▸ **Task to carry out**: Please render the entries below, from the line containing "You are a computer-use agent. 236x190 pixels." through the last line of the entries, as a JSON list of strings with one string per line. Skip blank lines, and leave the pictures out.

########

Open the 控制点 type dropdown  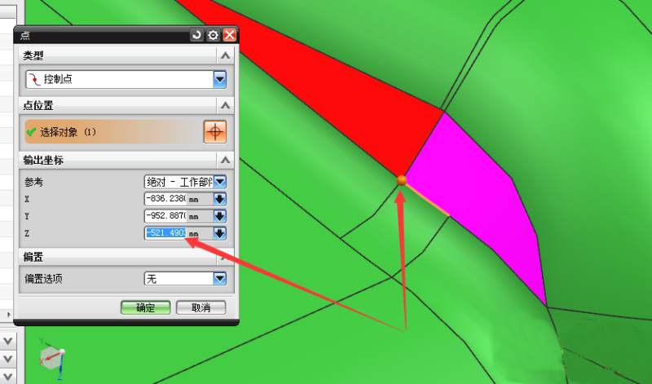[x=219, y=80]
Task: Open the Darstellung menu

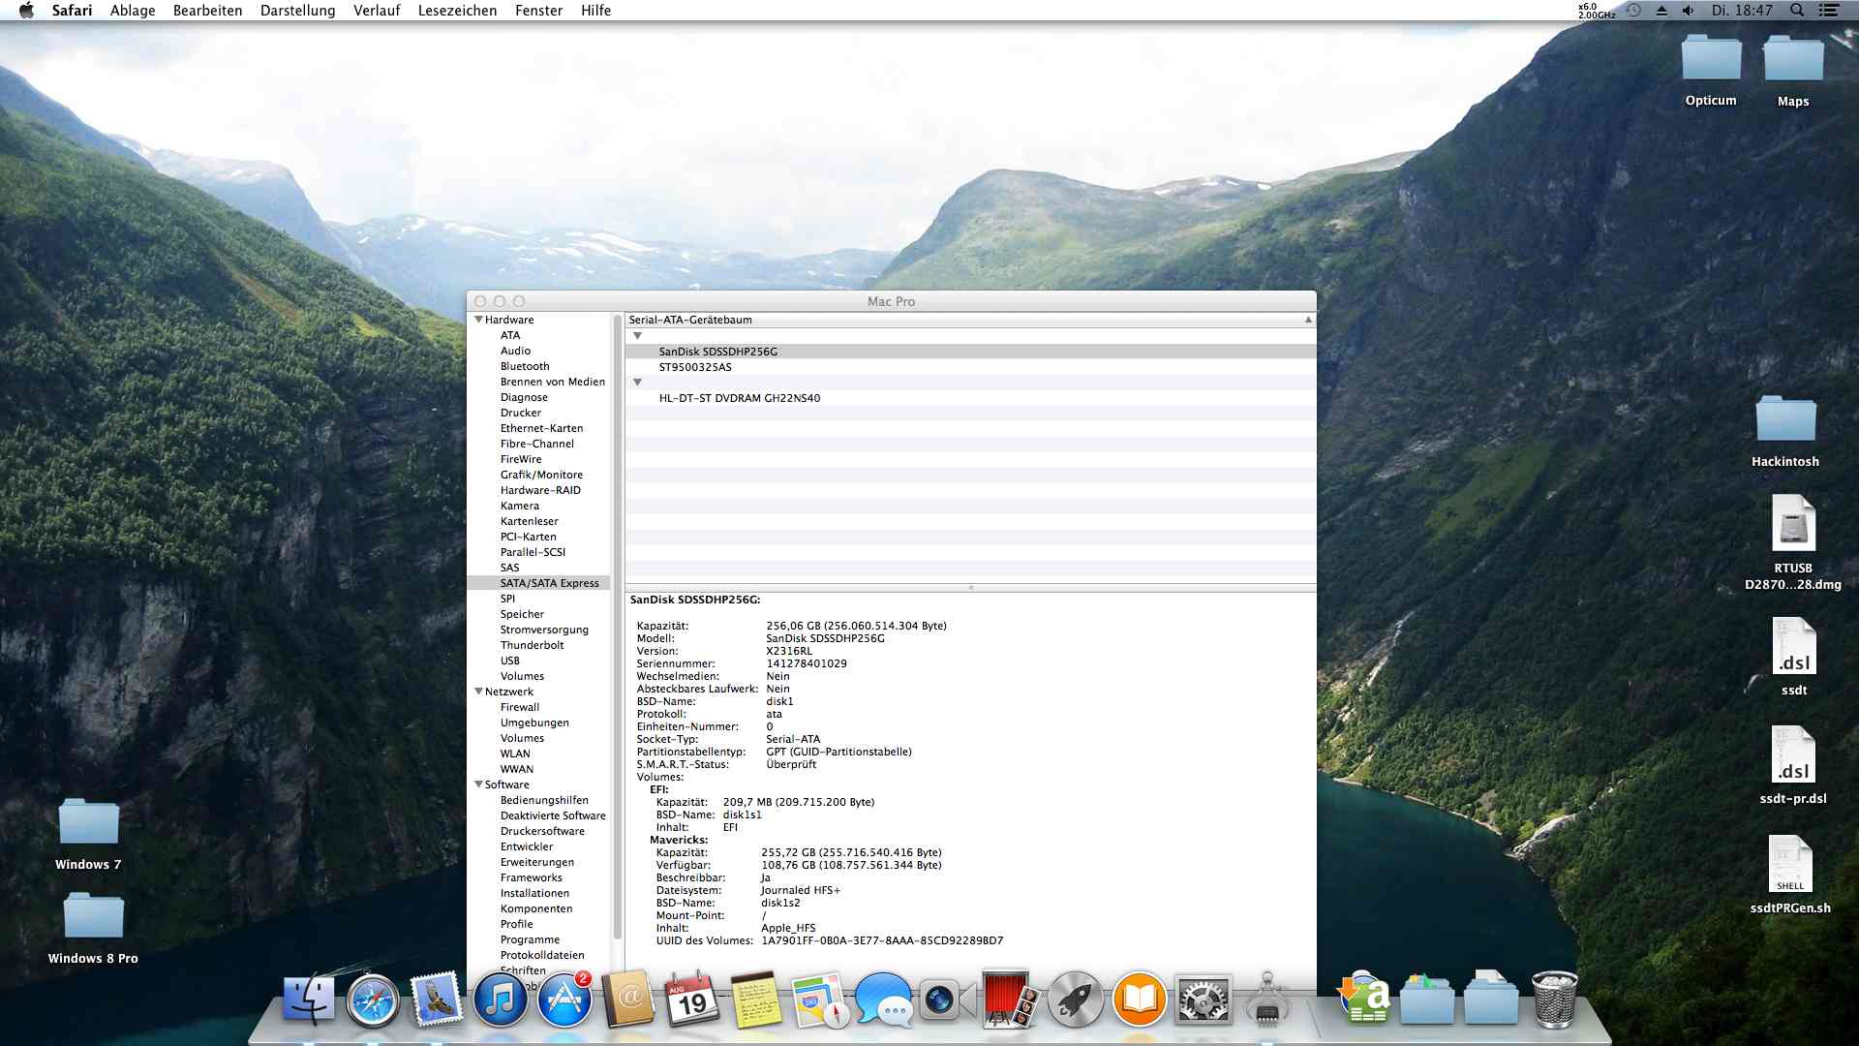Action: coord(297,11)
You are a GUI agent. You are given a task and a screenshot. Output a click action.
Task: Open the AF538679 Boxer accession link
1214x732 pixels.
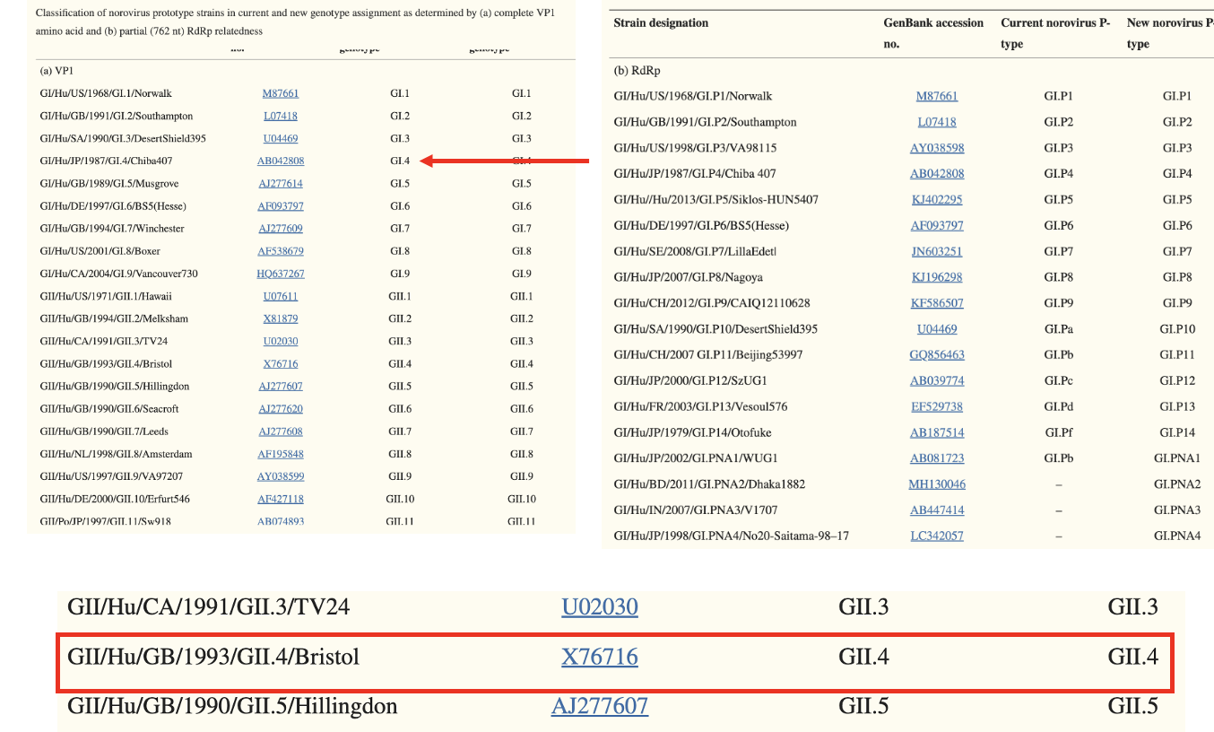280,251
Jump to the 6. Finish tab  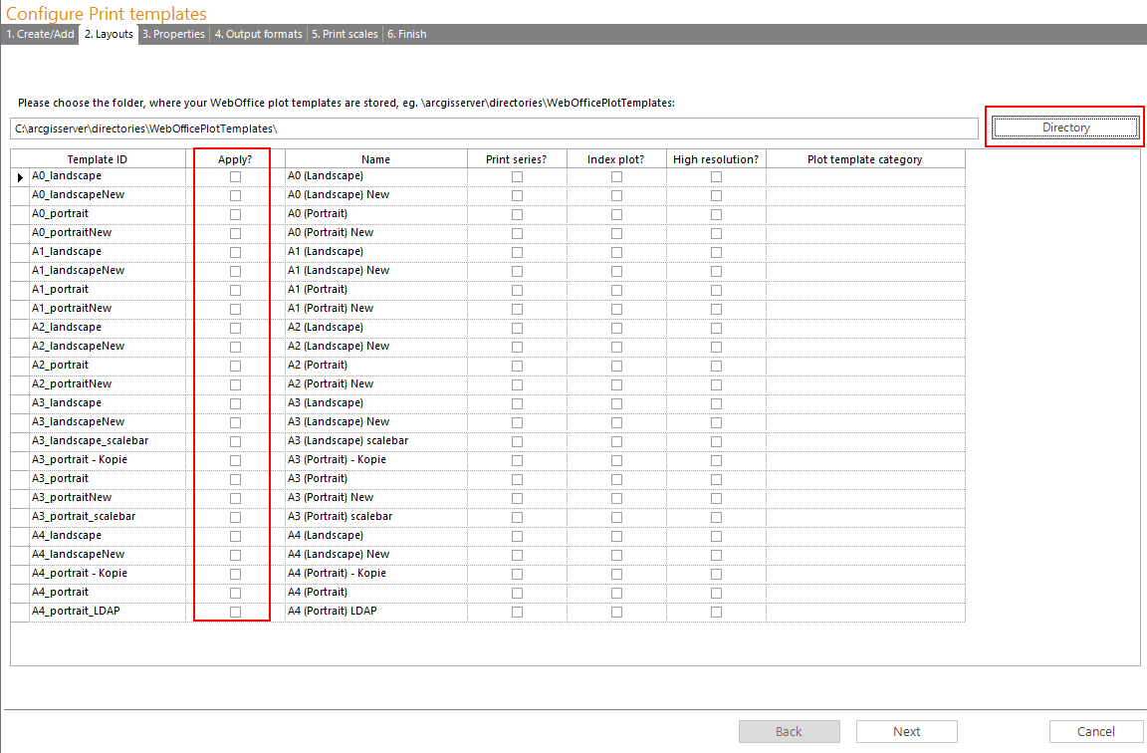tap(406, 34)

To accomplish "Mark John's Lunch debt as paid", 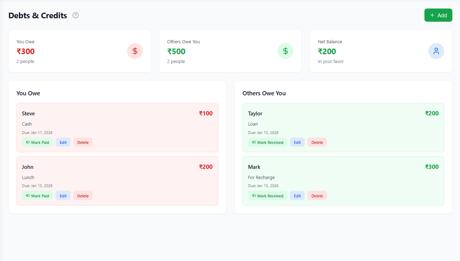I will [37, 196].
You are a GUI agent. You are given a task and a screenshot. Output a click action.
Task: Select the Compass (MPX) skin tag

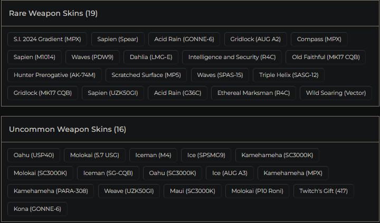point(319,39)
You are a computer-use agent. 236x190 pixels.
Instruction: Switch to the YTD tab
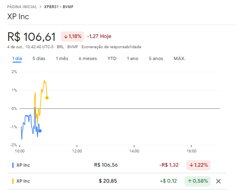click(112, 58)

########

▸ **Solution**:
[
  "You are a computer-use agent. 236x190 pixels.",
  "Instruction: Switch to the YTD tab",
  "click(112, 58)"
]